- What this task involves -
Rewrite the records below, replacing "webpages" with "web pages" everywhere and leaving everything else unchanged.

- Provided entries -
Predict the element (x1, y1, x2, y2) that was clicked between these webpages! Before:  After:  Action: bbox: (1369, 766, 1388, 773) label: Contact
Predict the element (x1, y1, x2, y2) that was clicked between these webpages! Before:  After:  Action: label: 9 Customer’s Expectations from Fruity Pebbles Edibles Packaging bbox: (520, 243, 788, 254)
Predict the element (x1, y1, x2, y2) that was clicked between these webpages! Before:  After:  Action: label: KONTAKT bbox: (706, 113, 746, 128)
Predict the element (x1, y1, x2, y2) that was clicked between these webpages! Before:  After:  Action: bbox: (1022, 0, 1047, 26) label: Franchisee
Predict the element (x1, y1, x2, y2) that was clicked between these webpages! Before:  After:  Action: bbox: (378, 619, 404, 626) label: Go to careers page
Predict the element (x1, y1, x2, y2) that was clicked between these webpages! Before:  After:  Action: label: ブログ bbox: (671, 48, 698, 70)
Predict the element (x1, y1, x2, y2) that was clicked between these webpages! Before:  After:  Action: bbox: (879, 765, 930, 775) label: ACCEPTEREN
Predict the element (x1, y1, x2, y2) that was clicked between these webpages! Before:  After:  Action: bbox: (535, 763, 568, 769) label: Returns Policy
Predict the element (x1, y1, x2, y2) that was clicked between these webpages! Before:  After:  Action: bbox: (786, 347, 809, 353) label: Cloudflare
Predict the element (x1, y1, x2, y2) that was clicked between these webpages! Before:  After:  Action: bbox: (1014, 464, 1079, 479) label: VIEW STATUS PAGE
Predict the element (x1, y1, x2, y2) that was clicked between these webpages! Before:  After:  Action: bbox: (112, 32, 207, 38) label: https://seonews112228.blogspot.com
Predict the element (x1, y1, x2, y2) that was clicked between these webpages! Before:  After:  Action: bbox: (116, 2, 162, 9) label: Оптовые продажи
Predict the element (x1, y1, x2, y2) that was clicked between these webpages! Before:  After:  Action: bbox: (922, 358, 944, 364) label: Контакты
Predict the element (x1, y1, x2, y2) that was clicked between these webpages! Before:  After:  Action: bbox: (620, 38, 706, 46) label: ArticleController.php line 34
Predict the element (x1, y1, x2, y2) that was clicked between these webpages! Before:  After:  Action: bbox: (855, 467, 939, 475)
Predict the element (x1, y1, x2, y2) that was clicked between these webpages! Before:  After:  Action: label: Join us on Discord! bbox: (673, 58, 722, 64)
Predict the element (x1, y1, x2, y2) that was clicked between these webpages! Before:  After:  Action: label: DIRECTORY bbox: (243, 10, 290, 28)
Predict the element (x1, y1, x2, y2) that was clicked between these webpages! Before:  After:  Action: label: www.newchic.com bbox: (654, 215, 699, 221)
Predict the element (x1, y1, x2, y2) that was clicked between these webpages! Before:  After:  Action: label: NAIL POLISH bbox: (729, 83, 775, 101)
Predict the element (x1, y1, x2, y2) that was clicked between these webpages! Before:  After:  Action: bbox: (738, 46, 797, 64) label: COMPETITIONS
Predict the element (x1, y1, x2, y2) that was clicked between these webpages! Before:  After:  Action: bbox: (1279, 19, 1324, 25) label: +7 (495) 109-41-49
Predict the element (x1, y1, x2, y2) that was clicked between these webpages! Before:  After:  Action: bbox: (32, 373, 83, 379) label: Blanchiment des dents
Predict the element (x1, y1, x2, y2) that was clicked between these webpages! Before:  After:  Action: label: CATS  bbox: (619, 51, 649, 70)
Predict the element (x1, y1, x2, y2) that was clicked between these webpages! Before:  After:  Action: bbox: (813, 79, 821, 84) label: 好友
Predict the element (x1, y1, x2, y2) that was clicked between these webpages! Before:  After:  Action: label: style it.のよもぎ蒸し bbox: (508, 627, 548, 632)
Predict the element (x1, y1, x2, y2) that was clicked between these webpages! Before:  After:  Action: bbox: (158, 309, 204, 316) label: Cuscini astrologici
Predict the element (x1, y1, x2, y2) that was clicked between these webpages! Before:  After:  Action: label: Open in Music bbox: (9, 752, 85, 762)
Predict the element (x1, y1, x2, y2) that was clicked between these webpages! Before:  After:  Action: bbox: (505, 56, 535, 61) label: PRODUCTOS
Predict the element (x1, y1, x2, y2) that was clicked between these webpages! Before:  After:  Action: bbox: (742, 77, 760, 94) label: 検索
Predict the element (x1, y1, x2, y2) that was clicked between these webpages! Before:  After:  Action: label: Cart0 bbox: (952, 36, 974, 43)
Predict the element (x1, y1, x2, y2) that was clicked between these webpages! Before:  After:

- Response to this task -
Predict the element (x1, y1, x2, y2) that was clicked between these web pages! Before:  After:  Action: bbox: (1369, 766, 1388, 773) label: Contact
Predict the element (x1, y1, x2, y2) that was clicked between these web pages! Before:  After:  Action: label: 9 Customer’s Expectations from Fruity Pebbles Edibles Packaging bbox: (520, 243, 788, 254)
Predict the element (x1, y1, x2, y2) that was clicked between these web pages! Before:  After:  Action: label: KONTAKT bbox: (706, 113, 746, 128)
Predict the element (x1, y1, x2, y2) that was clicked between these web pages! Before:  After:  Action: bbox: (1022, 0, 1047, 26) label: Franchisee
Predict the element (x1, y1, x2, y2) that was clicked between these web pages! Before:  After:  Action: bbox: (378, 619, 404, 626) label: Go to careers page
Predict the element (x1, y1, x2, y2) that was clicked between these web pages! Before:  After:  Action: label: ブログ bbox: (671, 48, 698, 70)
Predict the element (x1, y1, x2, y2) that was clicked between these web pages! Before:  After:  Action: bbox: (879, 765, 930, 775) label: ACCEPTEREN
Predict the element (x1, y1, x2, y2) that was clicked between these web pages! Before:  After:  Action: bbox: (535, 763, 568, 769) label: Returns Policy
Predict the element (x1, y1, x2, y2) that was clicked between these web pages! Before:  After:  Action: bbox: (786, 347, 809, 353) label: Cloudflare
Predict the element (x1, y1, x2, y2) that was clicked between these web pages! Before:  After:  Action: bbox: (1014, 464, 1079, 479) label: VIEW STATUS PAGE
Predict the element (x1, y1, x2, y2) that was clicked between these web pages! Before:  After:  Action: bbox: (112, 32, 207, 38) label: https://seonews112228.blogspot.com
Predict the element (x1, y1, x2, y2) that was clicked between these web pages! Before:  After:  Action: bbox: (116, 2, 162, 9) label: Оптовые продажи
Predict the element (x1, y1, x2, y2) that was clicked between these web pages! Before:  After:  Action: bbox: (922, 358, 944, 364) label: Контакты
Predict the element (x1, y1, x2, y2) that was clicked between these web pages! Before:  After:  Action: bbox: (620, 38, 706, 46) label: ArticleController.php line 34
Predict the element (x1, y1, x2, y2) that was clicked between these web pages! Before:  After:  Action: bbox: (855, 467, 939, 475)
Predict the element (x1, y1, x2, y2) that was clicked between these web pages! Before:  After:  Action: label: Join us on Discord! bbox: (673, 58, 722, 64)
Predict the element (x1, y1, x2, y2) that was clicked between these web pages! Before:  After:  Action: label: DIRECTORY bbox: (243, 10, 290, 28)
Predict the element (x1, y1, x2, y2) that was clicked between these web pages! Before:  After:  Action: label: www.newchic.com bbox: (654, 215, 699, 221)
Predict the element (x1, y1, x2, y2) that was clicked between these web pages! Before:  After:  Action: label: NAIL POLISH bbox: (729, 83, 775, 101)
Predict the element (x1, y1, x2, y2) that was clicked between these web pages! Before:  After:  Action: bbox: (738, 46, 797, 64) label: COMPETITIONS
Predict the element (x1, y1, x2, y2) that was clicked between these web pages! Before:  After:  Action: bbox: (1279, 19, 1324, 25) label: +7 (495) 109-41-49
Predict the element (x1, y1, x2, y2) that was clicked between these web pages! Before:  After:  Action: bbox: (32, 373, 83, 379) label: Blanchiment des dents
Predict the element (x1, y1, x2, y2) that was clicked between these web pages! Before:  After:  Action: label: CATS  bbox: (619, 51, 649, 70)
Predict the element (x1, y1, x2, y2) that was clicked between these web pages! Before:  After:  Action: bbox: (813, 79, 821, 84) label: 好友
Predict the element (x1, y1, x2, y2) that was clicked between these web pages! Before:  After:  Action: label: style it.のよもぎ蒸し bbox: (508, 627, 548, 632)
Predict the element (x1, y1, x2, y2) that was clicked between these web pages! Before:  After:  Action: bbox: (158, 309, 204, 316) label: Cuscini astrologici
Predict the element (x1, y1, x2, y2) that was clicked between these web pages! Before:  After:  Action: label: Open in Music bbox: (9, 752, 85, 762)
Predict the element (x1, y1, x2, y2) that was clicked between these web pages! Before:  After:  Action: bbox: (505, 56, 535, 61) label: PRODUCTOS
Predict the element (x1, y1, x2, y2) that was clicked between these web pages! Before:  After:  Action: bbox: (742, 77, 760, 94) label: 検索
Predict the element (x1, y1, x2, y2) that was clicked between these web pages! Before:  After:  Action: label: Cart0 bbox: (952, 36, 974, 43)
Predict the element (x1, y1, x2, y2) that was clicked between these web pages! Before:  After:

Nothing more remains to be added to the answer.